Open Bug 1849320 Opened 1 years ago Updated 2 months ago

UI response becomes extremely slow when running certain codepen demo.

Categories

(Core :: Disability Access APIs, defect)

Desktop
Windows 10
defect

Tracking

()

Tracking Status
firefox118 --- affected

People

(Reporter: alice0775, Assigned: nlapre)

References

(Blocks 1 open bug, )

Details

(Whiteboard: [a11yPerf24h2])

Attachments

(1 file)

+++ This bug was initially created as a clone of Bug #1849313 +++

STR:

  1. Create a fresh Nightly profile (no add-on)
  2. Go to https://codepen.io/meodai/pen/WNYxBay
  3. Within the demo-pane, click on the settings button. A panel with some settings will open.
  4. Drag the "baseHue" slider left and right.
  5. Click on Firefox UI item(e.g. App menu button(Hamburger button in Nav bar))

AR: It takes long period to response the UI.
ER: Not so

Profiler log: It takes almost 20 seconds for the menu to appear after clicking the button.
https://share.firefox.dev/3E2BSGu

Attached file about:support

lots of A11y stuff in the profile. Is it better for you if you force disable a11y from about: config ?
(accessibility.force_disabled = 1)

Component: Performance → Disability Access APIs
Flags: needinfo?(alice0775)

your about:config also says "Accessibility Instantiator: UNKNOWN|" . So looks like something is triggering a11y codepath in Firefox, and Firefox cant determine which program is triggering it.

Yes,
Setting accessibility.force_disabled = 1 fixes the issue.

FWIW,
ATOK 2021 insight(one of the features of the Japanese IME ATOK 2021) activates the a11y.

Flags: needinfo?(alice0775)
Flags: needinfo?(jteh)

In this demo, there is a node (.bg__inner) with 1200+ children (.bg__dot). Every time you move that slider, every single (.bg__dot) child gets removed and re-created, but not the (.bg__inner) container. That means a11y has to fire hide and show events for each node that is destroyed and added. If the (.bg__inner) container were re-created, a11y would only have to fire a single hide event and a single show event, but that's not what is being done here.

I'd be interested to know whether Chromium browsers have a similar performance issue. If not, I need to investigate the events they fire.

It might be possible to optimise this in the a11y engine by hiding/showing the whole container if there are too many show/hide events on its children. However, this is a very specific use case and I'm not sure how common this really is in the wild. It wouldn't handle show/hide events on descendants deeper than direct children. Doing that would require ancestor walks for every hide/show event, which would be very expensive and degrade performance across the board.

Blocks: a11yperf
Severity: -- → S3
Flags: needinfo?(jteh)
Whiteboard: [a11yPerf24h2]
Assignee: nobody → eitan

This should be fixed by the patch in bug 1774918.

Depends on: 1774918

It looks like the fix for Bug 1774918 will also almost entirely ameliorate the issues here. I just tested the codepen demo with the pending patch applied, and I can no longer reproduce the steps as stated.

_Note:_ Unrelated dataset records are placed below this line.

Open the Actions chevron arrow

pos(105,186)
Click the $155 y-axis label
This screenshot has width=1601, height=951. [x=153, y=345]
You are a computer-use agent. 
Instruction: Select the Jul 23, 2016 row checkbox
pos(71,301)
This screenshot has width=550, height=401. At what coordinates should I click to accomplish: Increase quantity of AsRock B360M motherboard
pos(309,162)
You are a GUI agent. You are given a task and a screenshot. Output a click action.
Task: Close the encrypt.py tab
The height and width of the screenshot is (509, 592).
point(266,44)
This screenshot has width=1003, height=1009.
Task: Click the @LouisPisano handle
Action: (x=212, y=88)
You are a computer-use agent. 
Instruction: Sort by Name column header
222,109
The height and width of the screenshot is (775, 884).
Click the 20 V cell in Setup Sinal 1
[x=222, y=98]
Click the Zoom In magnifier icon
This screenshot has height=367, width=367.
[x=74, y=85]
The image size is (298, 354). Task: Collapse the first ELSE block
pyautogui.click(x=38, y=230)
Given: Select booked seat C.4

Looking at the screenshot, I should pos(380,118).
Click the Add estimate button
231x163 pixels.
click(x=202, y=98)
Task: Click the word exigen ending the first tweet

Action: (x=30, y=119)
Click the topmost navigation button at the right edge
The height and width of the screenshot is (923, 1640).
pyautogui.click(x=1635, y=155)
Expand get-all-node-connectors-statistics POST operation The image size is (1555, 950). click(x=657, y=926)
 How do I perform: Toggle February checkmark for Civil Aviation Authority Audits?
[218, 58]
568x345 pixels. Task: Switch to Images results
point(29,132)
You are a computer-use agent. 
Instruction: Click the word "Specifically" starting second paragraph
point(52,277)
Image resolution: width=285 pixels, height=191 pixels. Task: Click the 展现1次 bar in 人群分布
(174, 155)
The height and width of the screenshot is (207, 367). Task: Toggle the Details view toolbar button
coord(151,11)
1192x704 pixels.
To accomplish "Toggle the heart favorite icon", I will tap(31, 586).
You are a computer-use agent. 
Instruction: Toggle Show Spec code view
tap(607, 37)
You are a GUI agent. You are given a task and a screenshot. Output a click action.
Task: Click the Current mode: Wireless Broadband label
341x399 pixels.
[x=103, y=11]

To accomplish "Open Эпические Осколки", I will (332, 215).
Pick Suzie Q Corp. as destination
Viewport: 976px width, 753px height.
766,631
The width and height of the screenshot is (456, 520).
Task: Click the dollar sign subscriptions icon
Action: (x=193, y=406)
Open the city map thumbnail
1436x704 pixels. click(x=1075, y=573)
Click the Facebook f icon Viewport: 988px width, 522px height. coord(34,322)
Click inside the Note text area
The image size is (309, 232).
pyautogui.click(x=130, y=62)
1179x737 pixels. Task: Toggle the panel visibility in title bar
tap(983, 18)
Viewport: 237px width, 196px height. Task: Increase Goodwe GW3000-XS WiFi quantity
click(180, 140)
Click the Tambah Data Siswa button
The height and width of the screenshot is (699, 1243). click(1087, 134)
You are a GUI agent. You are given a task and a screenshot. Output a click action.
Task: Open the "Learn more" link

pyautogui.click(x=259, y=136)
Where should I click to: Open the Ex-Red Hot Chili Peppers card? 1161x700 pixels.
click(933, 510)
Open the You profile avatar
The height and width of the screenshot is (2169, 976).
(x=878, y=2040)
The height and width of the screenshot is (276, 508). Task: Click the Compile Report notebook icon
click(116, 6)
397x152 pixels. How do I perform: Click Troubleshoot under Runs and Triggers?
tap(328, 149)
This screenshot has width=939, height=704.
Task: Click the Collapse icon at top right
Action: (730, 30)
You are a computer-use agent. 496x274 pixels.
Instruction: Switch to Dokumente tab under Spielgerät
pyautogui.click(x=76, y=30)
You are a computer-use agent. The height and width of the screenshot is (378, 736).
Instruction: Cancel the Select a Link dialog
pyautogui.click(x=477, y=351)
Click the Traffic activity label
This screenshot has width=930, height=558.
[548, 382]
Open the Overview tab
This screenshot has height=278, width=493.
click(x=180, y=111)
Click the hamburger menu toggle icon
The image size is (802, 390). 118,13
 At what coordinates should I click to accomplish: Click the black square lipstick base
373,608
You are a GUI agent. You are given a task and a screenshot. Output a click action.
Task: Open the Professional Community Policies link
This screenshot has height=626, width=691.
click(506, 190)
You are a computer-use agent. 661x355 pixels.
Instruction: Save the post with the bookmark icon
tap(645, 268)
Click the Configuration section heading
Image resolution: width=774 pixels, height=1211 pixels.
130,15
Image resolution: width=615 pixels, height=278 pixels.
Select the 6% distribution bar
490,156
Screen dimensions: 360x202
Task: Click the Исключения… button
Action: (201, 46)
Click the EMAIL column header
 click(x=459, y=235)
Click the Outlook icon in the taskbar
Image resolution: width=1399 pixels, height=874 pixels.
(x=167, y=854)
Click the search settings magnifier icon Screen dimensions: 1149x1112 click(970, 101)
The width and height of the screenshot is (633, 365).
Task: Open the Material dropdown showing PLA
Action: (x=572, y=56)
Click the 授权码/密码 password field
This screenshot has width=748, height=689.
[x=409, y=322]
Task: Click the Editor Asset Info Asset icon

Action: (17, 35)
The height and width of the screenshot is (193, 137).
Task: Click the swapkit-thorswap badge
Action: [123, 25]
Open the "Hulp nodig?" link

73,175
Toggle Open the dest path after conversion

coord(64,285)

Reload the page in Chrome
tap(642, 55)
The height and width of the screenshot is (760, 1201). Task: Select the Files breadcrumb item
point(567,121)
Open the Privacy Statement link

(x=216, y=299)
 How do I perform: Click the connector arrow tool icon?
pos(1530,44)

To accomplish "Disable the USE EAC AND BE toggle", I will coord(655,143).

That indicates to me that was is happening here is roughly the same as the issue described in this comment.

To be specific: with that patch applied, I can no longer observe the browser lock-up. There is still a slight lag when using the color slider in the codepen demo, but it's much less lag than before, and the lag ends when you pick up your mouse. It is still not quite as smooth as Chromium. I suspect that we might need to increase the number of events that we send via IPC at once if we want to make that slider smoother.

I suspect that we might need to increase the number of events that we send via IPC at once if we want to make that slider smoother.

I ended up adding some more code to the patch for Bug 1774918 that does this. It does make it a bit better still. With that patch merged, we'll have the ability to send essentially uncapped batches of mutation events from the content process to the parent process (the cap as of writing my previous comment was 100). This change makes the frame rate a bit more consistent in my local testing. It appears that the net effect of this is that we will no longer overflow the IPC queue despite a flood of events - the issue that was causing the lockup described in the bug description.